Which leads to Suki and the warriors. The premiere postulated that there was a notable difference between people who could and couldn’t bend, and that Katara and Aang’s abilities are notable. Such a hierarchy seems to place the non-benders at a disadvantage, but the Kyoshi Warriors boldly strike back against that. Even if they train in service of the Avatar, their skills are simply well executed (and might I say excellently choreographed) martial arts. There fans and snares providing an exciting movement counterpoint to the bending we’ve seen so far.
It once again opens up the possibility space of the Four Nations. That a non-bender is not an at an immediate disadvantage in a fight with a skilled element manipulator is thrown out the window. Sokka demonstrates that he has the potential for growth, not just in terms of how he relates to women, but also as an actual soldier in the field.
There’s good stuff interlaced with the more paint by numbers plotting, and its a kink that the show will eventually smooth out and more intelligently integrate into its storytelling. So even if the balance is out of whack in “The Warriors of Kyoshi” there’s still so much of the world to drink in.
Odds and Ends
- Zuko gets the short end of the narrative stick this week after beautifully integrating with the themes of the previous episode without actually interacting with Team Avatar. Though his breathing exercise at the beginning is an interesting demonstration of the principles of fire bending.

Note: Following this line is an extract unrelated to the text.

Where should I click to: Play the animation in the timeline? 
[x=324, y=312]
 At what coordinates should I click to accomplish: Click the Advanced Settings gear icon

- First big meme moment from the show, foaming mouth guy, an internet staple since 2005.
- Animation still needs to be fully ironed out, but the sequence with the elephant koi and unagi is delightfully deformed and cartoonish.
- Both Suki and Avatar Kyoshi are elements that work so much better in retrospect once the full breadth of their involvement with overarching story is revealed. What makes the world building and character growth so good in Avatar is that it knows when to bring back a good idea and concept, and frequently make it work better in a new context.